Today, with the global economy on its path to recovery, an unprecedented vaccination campaign in progress and examples of countries around the world that are making it past the pandemic, there’s hope we will all soon “return to normal”. Nostalgia about the “good old times” is a normal psychological coping mechanism in the face of a puzzling present that puts a lot of pressure for change moving forward. But the truth is that there’s no going back to the pre-pandemic normal exactly as we knew it.
By Gavin Bonner, Vice President at Genesis Property
What lies ahead is fueled by the widespread tiredness for the pandemic that turned our lives upside down. People and businesses can’t wait to return to normal. But which “normal” is that, exactly? A “normal” where companies need years for digital transformation? One where millions of people rush to their offices at exactly the same time in extremely crowded buses and subways? Or the ”normal” where 99% of employees need to stay at their workplace 9 to 5, using outdated technologies and ignoring the need for sanitary measures and innovative tools that have made our lives so much safer and easier in the past year?
The simple answer to all these questions is absolutely not. Even if we don’t like the present very much, it is undeniable that times have changed for the better in many ways and there’s no really going back to the business as usual exactly as we knew it before 2020. The pandemic accelerated existing trends and sped up our journey to the future.
Masks? Millions of people in large Asian cities have been wearing them for years and even decades as a sign of respect for each other and as an individual safety measure. Remote work? The IT sector has been promoting remote work even before the previous financial crisis more than a decade ago.
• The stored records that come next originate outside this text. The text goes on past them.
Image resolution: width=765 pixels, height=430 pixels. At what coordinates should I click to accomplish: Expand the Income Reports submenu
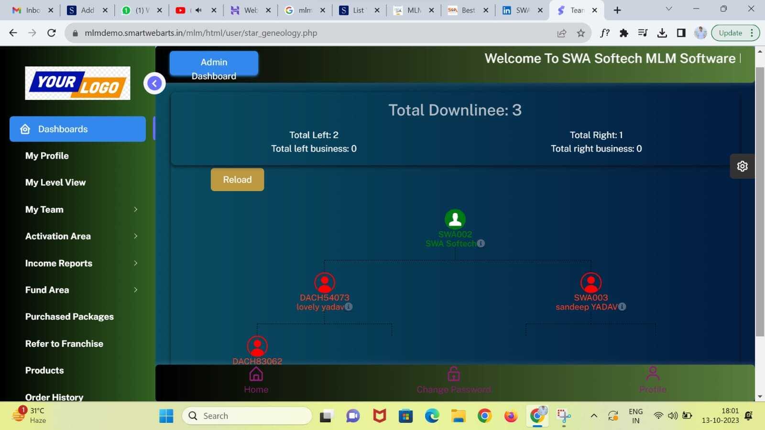pyautogui.click(x=80, y=263)
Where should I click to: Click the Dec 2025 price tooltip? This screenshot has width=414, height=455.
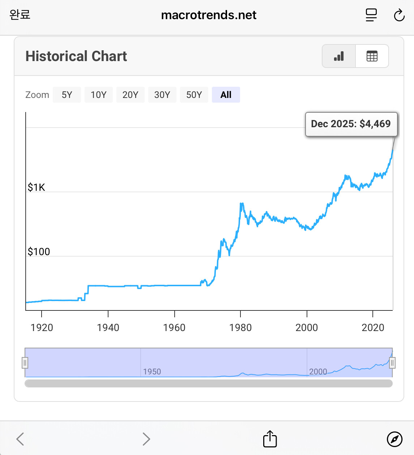351,124
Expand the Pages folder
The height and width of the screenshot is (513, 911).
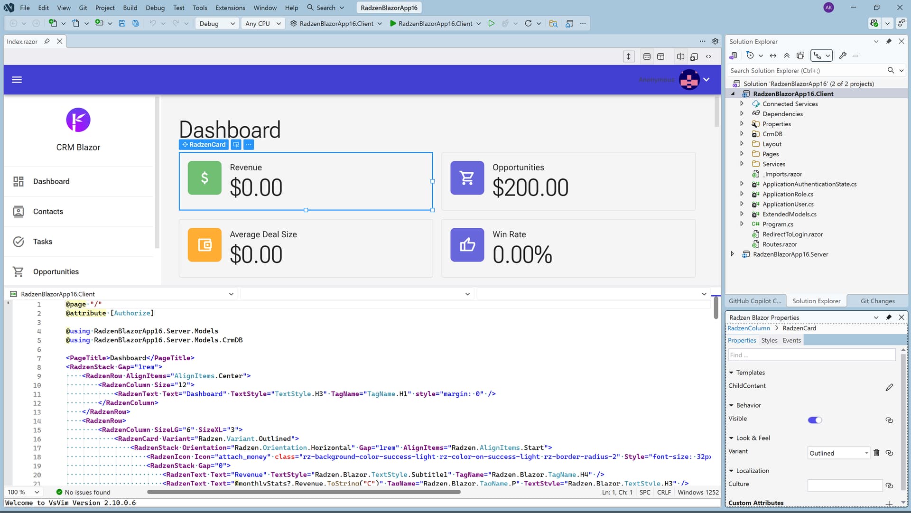[742, 154]
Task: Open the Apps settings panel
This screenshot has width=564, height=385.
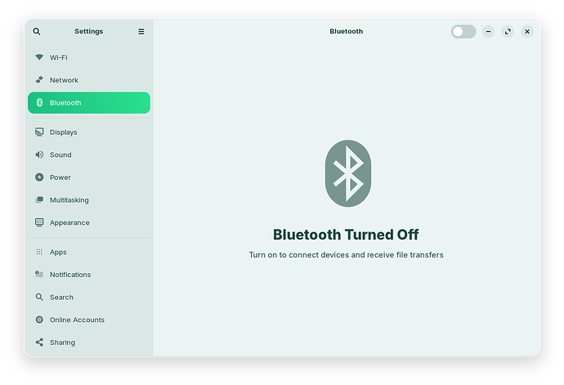Action: click(58, 253)
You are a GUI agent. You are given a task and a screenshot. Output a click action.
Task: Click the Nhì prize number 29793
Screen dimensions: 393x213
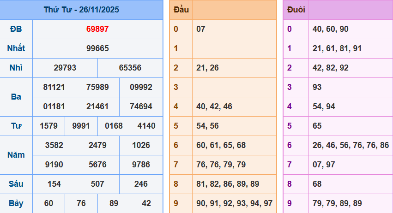click(65, 68)
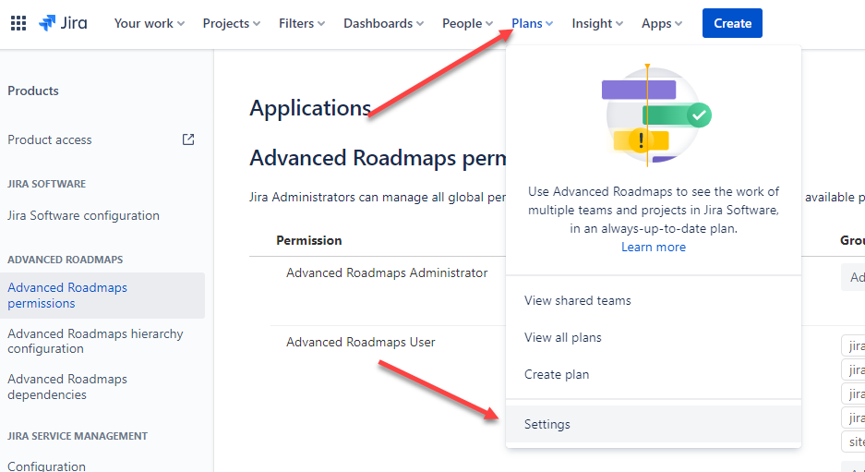
Task: Click the Advanced Roadmaps illustration graphic
Action: click(654, 116)
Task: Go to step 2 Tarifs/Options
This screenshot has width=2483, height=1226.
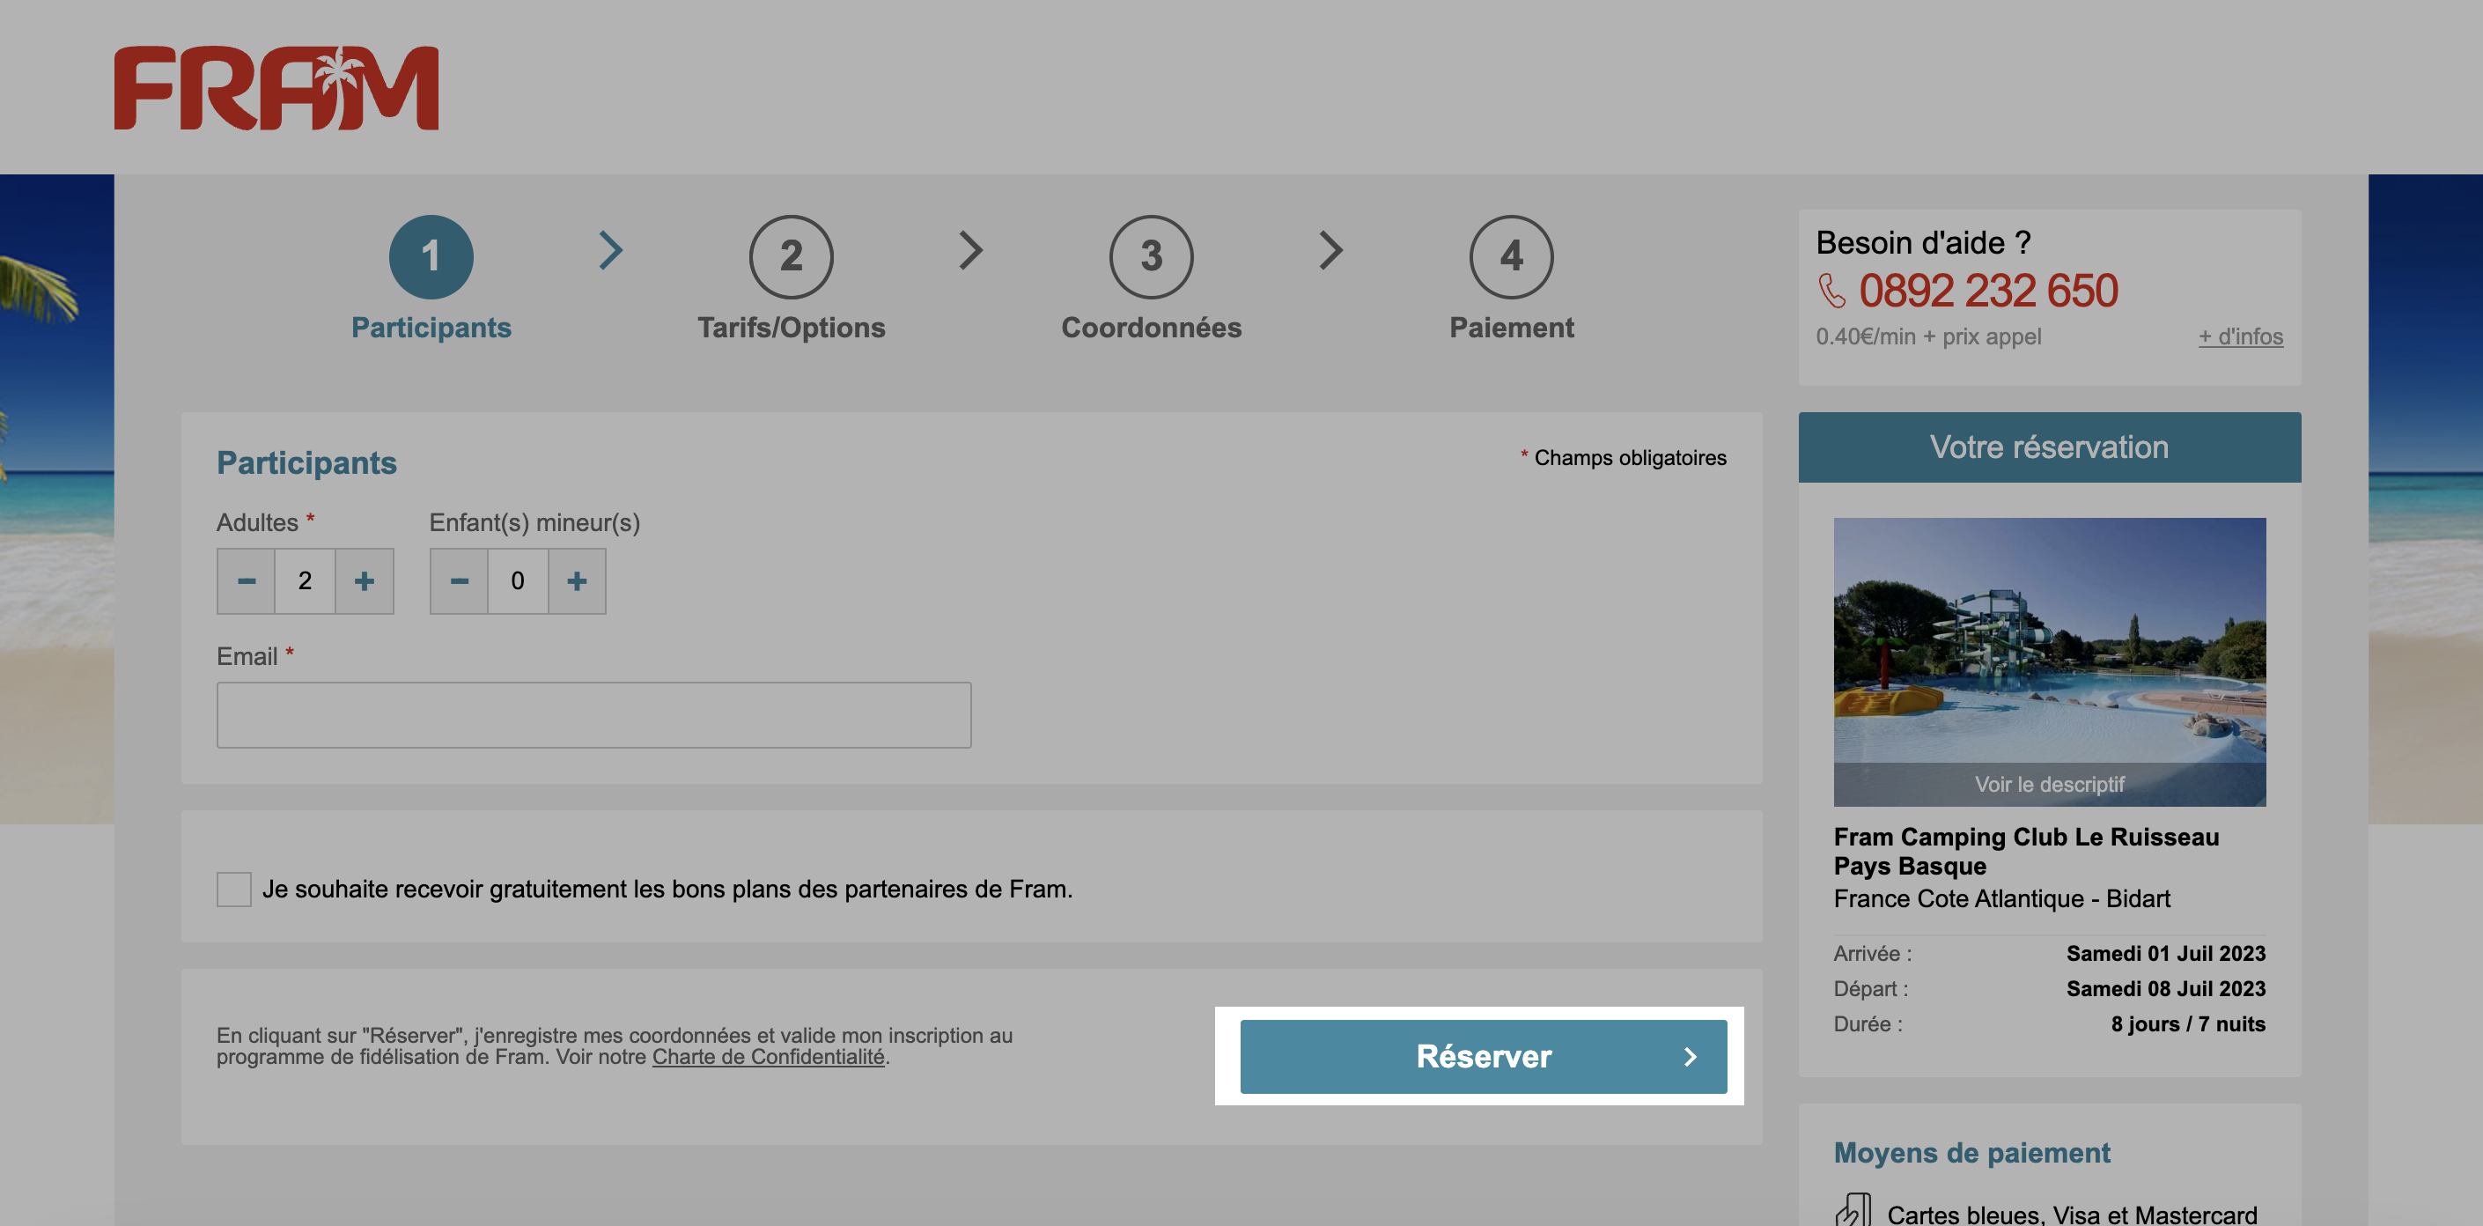Action: coord(790,256)
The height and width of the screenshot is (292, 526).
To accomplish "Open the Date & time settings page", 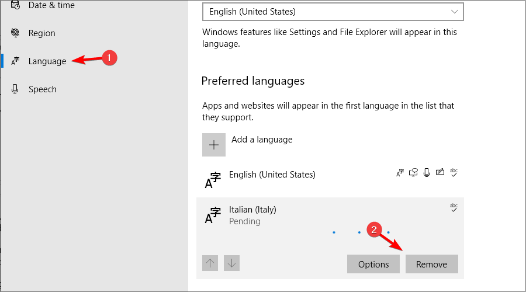I will (51, 5).
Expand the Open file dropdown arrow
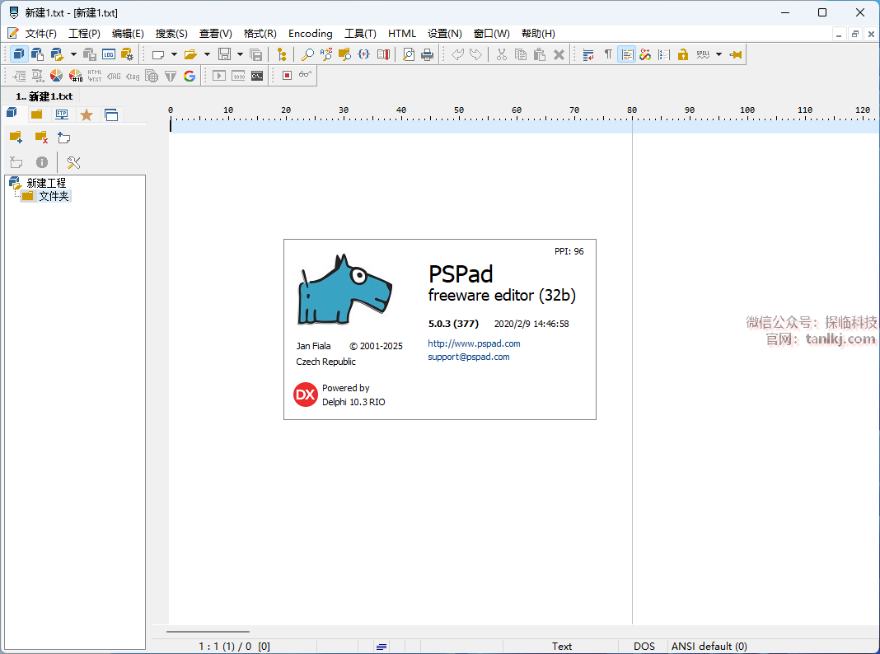 tap(207, 54)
So, the so-called “return to normal” shouldn’t be something we look forward to. Rules that were valid in 2019 don’t apply anymore in today’s context. For companies, going back to business as usual might mean delayed development opportunities or even losing business in the long run. And for employees, life in the office as they knew it is changing. The role of the workplace is evolving, as it is quickly becoming an essential part of the hybrid work system.
The future of work is hybrid, with a good balance between remote and office work, and focuses on creativity, lean skills and more added value, a picture in which the focus on mental and physical wellbeing is crucial. Therefore, the office will become a hub for social interaction, collaboration and creativity.
As a result, the future of business relies on digitalization and innovation, operational agility and flexibility. All having people’s health in mind, because if there’s something that the pandemic changed for good is everyone’s focus on health.
This calls for a more coherent, technology and science-based approach in boosting the resilience of the indoor spaces people spend most of their time in against current and future health threats. With measures for health and safety like the set of 135 practices for the workplace recommended by The IMMUNE Building Standard™ – the first global standard for healthy buildings for a healthier future – businesses and employees can be better prepared for any curveball the future might bring. They can all go forward to the new, post-pandemic, business as usual.